§ **Task set**:
1. In the fused MoE LoRA doc page, recast the signature block that begins "_fused_moe_lora(" (the one without "def") as a list. Keep each parameter's type, the default value, and the return type.
2. Carry the fused MoE LoRA doc page's source listing forward, starting right after its last line, "num_slices = len(lora_a_stacked)".

§ **Excerpt to read**:

# # # # #

Skip to content

vllm.lora.ops.triton_ops.fused_moe_lora_op ¶

_LORA_PTR_DICT `module-attribute` ¶

_LORA_PTR_DICT: dict[tuple[int, ...], tensor] = {}

fused_moe_lora `module-attribute` ¶

fused_moe_lora = fused_moe_lora

_fused_moe_lora ¶

_fused_moe_lora(
    output: Tensor,
    qcurr_hidden_states: Tensor,
    lora_a_stacked: list[Tensor],
    lora_b_stacked: list[Tensor],
    topk_weights: Tensor,
    sorted_token_ids: Tensor,
    expert_ids: Tensor,
    num_tokens_post_padded: Tensor,
    max_lora_rank: int,
    top_k_num: int,
    block_size_m: int,
    block_size_n: int,
    block_size_k: int,
    group_size_m: int,
    split_k: int,
    mul_routed_weight: bool = False,
) -> None

Source code in vllm/lora/ops/triton_ops/fused_moe_lora_op.py

@torch.inference_mode()
def _fused_moe_lora(
    output: torch.Tensor,  # (num_tokens, top_k_num, N*len(lora_a_stacked),)
    qcurr_hidden_states: torch.Tensor,  # (num_tokens, K,)
    lora_a_stacked: list[
        torch.Tensor
    ],  # [(max_loras, num_experts, max_lora_rank, K,),...]
    lora_b_stacked: list[
        torch.Tensor
    ],  # [(max_loras, num_experts, N, max_lora_rank,),...]
    topk_weights: torch.Tensor,  # (num_tokens, top_k_num)
    sorted_token_ids: torch.Tensor,  # (max_loras, _)
    expert_ids: torch.Tensor,  # (max_loras, _ ,)
    num_tokens_post_padded: torch.Tensor,  # (max_loras, )
    max_lora_rank: int,
    top_k_num: int,
    block_size_m: int,
    block_size_n: int,
    block_size_k: int,
    group_size_m: int,
    split_k: int,
    mul_routed_weight: bool = False,
) -> None:
    assert len(lora_a_stacked) == len(lora_b_stacked) > 0
    assert (
        sorted_token_ids.dim()
        == expert_ids.dim()
        == topk_weights.dim()
        == qcurr_hidden_states.dim()
        == 2
    )
    assert (
        sorted_token_ids.shape[0]
        == expert_ids.shape[0]
        == num_tokens_post_padded.shape[0]
    )
    assert len(lora_b_stacked) * lora_b_stacked[0].shape[-2] == output.shape[-1]
    assert output.shape[0] == topk_weights.shape[0]
    assert top_k_num == topk_weights.shape[1]

    for lora_a, lora_b in zip(lora_a_stacked, lora_b_stacked):
        assert lora_a.dtype == lora_b.dtype == output.dtype == qcurr_hidden_states.dtype
        assert lora_a.dtype in [torch.float16, torch.bfloat16]

    device = qcurr_hidden_states.device
    num_slices = len(lora_a_stacked)

# # # # #

§ **Data section**:
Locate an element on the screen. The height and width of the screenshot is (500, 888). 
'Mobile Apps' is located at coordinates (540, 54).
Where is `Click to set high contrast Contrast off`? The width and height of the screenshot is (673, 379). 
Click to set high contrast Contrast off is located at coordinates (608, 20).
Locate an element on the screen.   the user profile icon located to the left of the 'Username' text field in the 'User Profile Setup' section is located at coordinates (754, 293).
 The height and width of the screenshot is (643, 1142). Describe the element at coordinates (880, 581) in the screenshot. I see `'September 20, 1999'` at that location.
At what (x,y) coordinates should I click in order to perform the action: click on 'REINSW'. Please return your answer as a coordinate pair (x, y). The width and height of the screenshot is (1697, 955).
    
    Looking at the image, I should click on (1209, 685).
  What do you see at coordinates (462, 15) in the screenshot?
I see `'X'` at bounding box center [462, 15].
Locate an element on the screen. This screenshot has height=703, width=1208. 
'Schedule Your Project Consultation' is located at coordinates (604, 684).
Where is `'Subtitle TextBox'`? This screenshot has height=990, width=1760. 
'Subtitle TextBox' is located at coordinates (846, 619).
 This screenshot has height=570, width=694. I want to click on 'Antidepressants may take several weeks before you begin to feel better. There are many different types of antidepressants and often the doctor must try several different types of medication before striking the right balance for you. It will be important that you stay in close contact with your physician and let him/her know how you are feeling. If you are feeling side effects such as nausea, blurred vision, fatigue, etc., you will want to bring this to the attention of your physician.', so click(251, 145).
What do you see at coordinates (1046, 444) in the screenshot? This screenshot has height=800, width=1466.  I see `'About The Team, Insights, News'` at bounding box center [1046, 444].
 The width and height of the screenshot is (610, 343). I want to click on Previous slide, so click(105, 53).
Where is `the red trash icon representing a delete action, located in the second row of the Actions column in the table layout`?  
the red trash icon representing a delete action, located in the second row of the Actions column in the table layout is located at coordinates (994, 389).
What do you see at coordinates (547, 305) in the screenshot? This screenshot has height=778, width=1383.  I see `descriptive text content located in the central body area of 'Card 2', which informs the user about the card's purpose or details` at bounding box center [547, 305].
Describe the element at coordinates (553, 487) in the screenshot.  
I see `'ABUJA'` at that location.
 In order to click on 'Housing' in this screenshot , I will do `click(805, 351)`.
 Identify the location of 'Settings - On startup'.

# # # # #

§ **Answer set**:
1.
- output: Tensor
- qcurr_hidden_states: Tensor
- lora_a_stacked: list[Tensor]
- lora_b_stacked: list[Tensor]
- topk_weights: Tensor
- sorted_token_ids: Tensor
- expert_ids: Tensor
- num_tokens_post_padded: Tensor
- max_lora_rank: int
- top_k_num: int
- block_size_m: int
- block_size_n: int
- block_size_k: int
- group_size_m: int
- split_k: int
- mul_routed_weight: bool, default False
- Returns: None

2.
    config = {
        "BLOCK_SIZE_M": block_size_m,
        "BLOCK_SIZE_N": block_size_n,
        "BLOCK_SIZE_K": block_size_k,
        "GROUP_SIZE_M": group_size_m,
        "SPLIT_K": split_k,
    }

    w1_lora_a_stacked = lora_a_stacked[0]
    w1_lora_b_stacked = lora_b_stacked[0]
    num_experts = lora_a_stacked[0].shape[1]

    N = max_lora_rank
    M = topk_weights.shape[0]
    EM = sorted_token_ids.shape[1]
    K = qcurr_hidden_states.shape[1]
    num_tokens = M * top_k_num
    w1_output_dim_size = w1_lora_b_stacked.shape[2]

    lora_intermediate_cache1 = torch.empty(
        (num_slices * M * top_k_num * (max_lora_rank + w1_output_dim_size)),
        dtype=output.dtype,
        device=device,
    )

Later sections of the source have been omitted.